- [Work order]:
Reproduce word for word the lines between the one containing "How do I perform: Click" and the end of the entries below, both inclusive; leave out pictures.

*** Exercise material

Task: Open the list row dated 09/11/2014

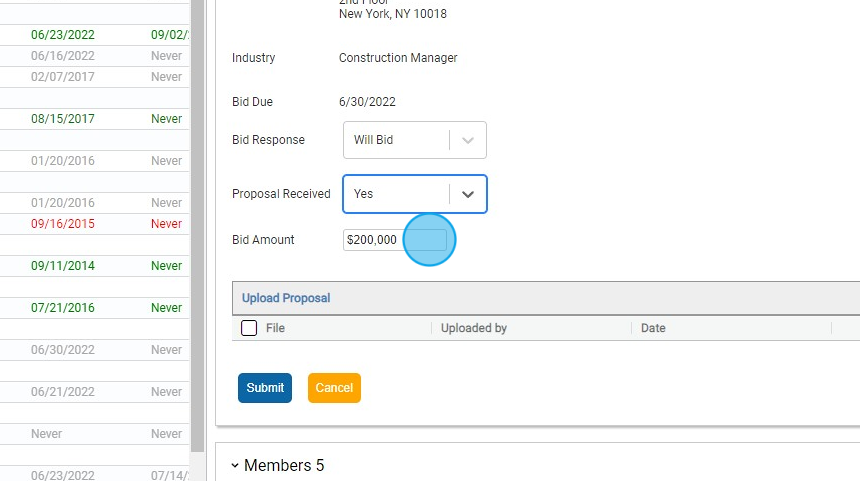Action: (63, 266)
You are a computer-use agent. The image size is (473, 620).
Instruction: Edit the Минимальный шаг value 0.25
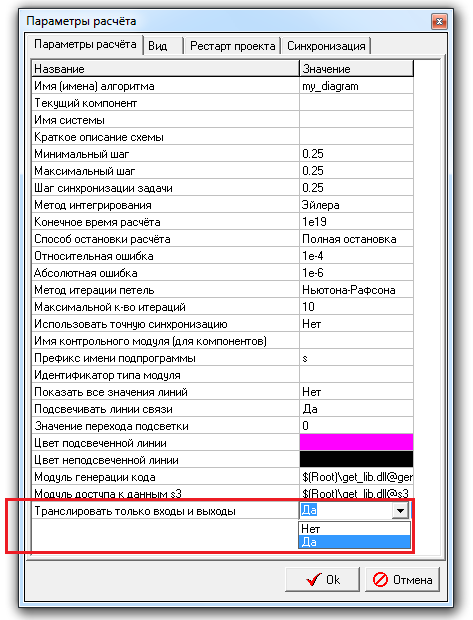click(x=356, y=153)
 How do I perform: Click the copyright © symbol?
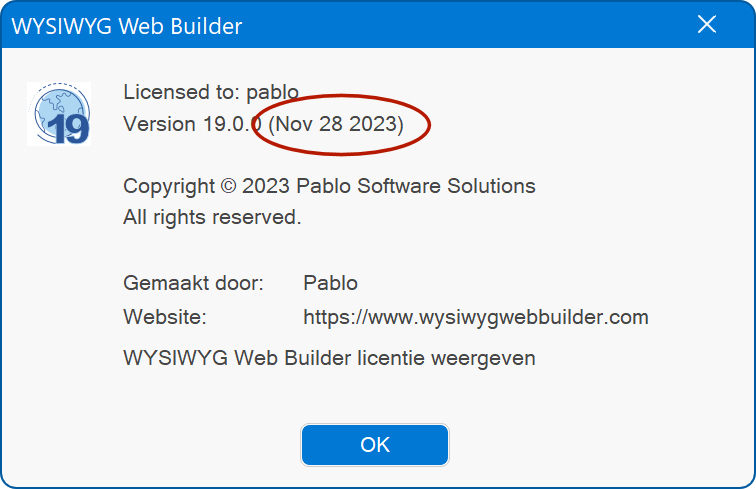229,186
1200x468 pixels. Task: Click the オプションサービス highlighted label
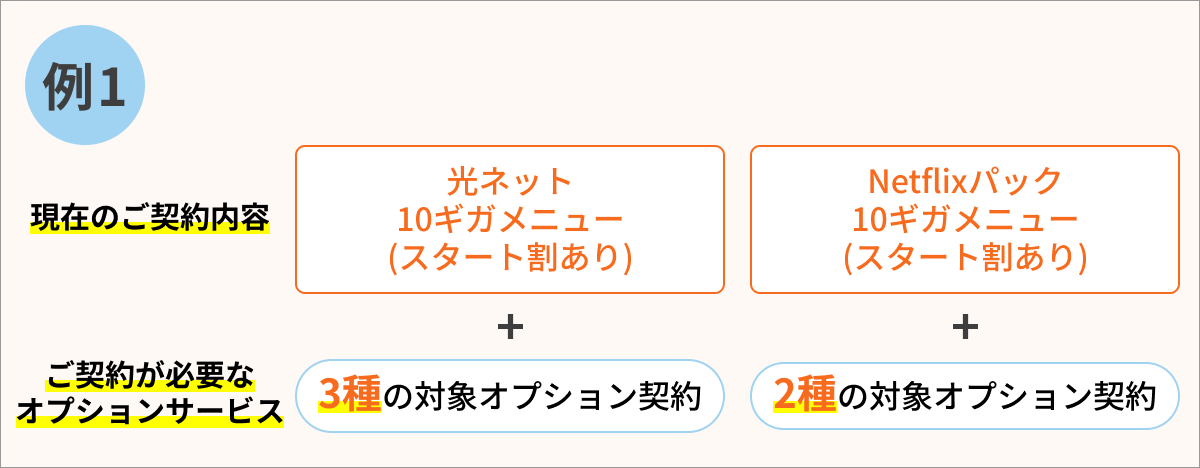tap(150, 412)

******

- [Written response]:
 How do I perform: Click the copyright © symbol?
229,186
1200x468 pixels. Task: Click the オプションサービス highlighted label
tap(150, 412)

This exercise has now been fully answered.